- Opening Delimiter -

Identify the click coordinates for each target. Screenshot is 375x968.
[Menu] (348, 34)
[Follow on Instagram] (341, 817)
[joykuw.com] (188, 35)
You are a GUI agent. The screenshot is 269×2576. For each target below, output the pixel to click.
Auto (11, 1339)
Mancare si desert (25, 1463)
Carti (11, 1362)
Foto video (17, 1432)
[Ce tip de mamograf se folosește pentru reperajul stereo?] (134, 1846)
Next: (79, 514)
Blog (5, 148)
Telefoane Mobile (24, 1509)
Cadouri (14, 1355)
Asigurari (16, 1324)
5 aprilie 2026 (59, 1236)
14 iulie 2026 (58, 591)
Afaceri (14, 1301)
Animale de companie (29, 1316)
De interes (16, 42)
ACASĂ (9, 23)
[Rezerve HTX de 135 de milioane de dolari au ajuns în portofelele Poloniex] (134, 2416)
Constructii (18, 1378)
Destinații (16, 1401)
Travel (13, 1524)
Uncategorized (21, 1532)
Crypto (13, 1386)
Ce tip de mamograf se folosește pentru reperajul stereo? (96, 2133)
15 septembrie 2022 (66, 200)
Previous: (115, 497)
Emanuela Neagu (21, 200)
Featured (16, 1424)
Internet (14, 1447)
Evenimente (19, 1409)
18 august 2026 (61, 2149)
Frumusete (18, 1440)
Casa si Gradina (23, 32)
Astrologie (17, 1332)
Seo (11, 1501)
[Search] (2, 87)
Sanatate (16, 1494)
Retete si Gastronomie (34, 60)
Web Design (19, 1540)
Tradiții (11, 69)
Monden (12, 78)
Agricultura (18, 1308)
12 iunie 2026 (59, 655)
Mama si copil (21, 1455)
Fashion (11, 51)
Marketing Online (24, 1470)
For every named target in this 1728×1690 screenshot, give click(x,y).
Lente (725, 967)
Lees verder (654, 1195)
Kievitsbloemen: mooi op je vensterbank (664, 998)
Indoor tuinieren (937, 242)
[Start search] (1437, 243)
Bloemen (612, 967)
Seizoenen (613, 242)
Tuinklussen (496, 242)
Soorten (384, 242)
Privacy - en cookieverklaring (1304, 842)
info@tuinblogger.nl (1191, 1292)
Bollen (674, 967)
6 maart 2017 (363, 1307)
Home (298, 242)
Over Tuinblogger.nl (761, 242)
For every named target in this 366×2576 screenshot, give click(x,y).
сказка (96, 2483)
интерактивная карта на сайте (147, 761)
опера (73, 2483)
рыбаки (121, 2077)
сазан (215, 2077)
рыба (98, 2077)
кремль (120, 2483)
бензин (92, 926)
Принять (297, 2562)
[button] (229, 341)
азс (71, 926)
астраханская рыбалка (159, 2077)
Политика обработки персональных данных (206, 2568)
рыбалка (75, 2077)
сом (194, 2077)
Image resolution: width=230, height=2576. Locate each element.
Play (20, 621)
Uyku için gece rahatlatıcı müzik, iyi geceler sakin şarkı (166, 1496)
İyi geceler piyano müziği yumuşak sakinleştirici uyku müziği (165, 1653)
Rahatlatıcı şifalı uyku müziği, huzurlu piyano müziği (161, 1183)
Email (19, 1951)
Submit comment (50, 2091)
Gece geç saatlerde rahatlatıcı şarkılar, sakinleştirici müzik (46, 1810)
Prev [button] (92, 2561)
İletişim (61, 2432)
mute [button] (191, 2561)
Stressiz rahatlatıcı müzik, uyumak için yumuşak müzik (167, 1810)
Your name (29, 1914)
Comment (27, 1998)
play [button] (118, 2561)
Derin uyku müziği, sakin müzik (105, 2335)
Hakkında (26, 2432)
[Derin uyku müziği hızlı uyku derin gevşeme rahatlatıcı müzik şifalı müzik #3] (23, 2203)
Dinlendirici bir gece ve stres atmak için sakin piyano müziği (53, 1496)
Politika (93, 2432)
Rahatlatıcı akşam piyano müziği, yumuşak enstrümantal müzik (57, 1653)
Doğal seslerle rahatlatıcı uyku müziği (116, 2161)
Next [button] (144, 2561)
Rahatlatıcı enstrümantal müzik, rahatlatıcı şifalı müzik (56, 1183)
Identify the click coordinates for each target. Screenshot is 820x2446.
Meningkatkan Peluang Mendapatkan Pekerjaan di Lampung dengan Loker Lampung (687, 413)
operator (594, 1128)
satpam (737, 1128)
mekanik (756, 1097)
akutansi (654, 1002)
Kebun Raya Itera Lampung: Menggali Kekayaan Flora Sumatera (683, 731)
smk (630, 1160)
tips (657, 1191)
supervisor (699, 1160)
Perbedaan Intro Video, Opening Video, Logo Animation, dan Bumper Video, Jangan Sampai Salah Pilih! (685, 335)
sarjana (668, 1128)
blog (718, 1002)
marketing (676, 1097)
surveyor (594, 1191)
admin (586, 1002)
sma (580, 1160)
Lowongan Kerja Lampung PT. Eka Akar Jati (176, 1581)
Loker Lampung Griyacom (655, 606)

- Closing Delimiter -

● What is expected:
If a line in the listing holds the word "piyano", list that line.

● Answer space:
İyi geceler piyano müziği yumuşak sakinleştirici uyku müziği (165, 1653)
Rahatlatıcı şifalı uyku müziği, huzurlu piyano müziği (161, 1183)
Dinlendirici bir gece ve stres atmak için sakin piyano müziği (53, 1496)
Rahatlatıcı akşam piyano müziği, yumuşak enstrümantal müzik (57, 1653)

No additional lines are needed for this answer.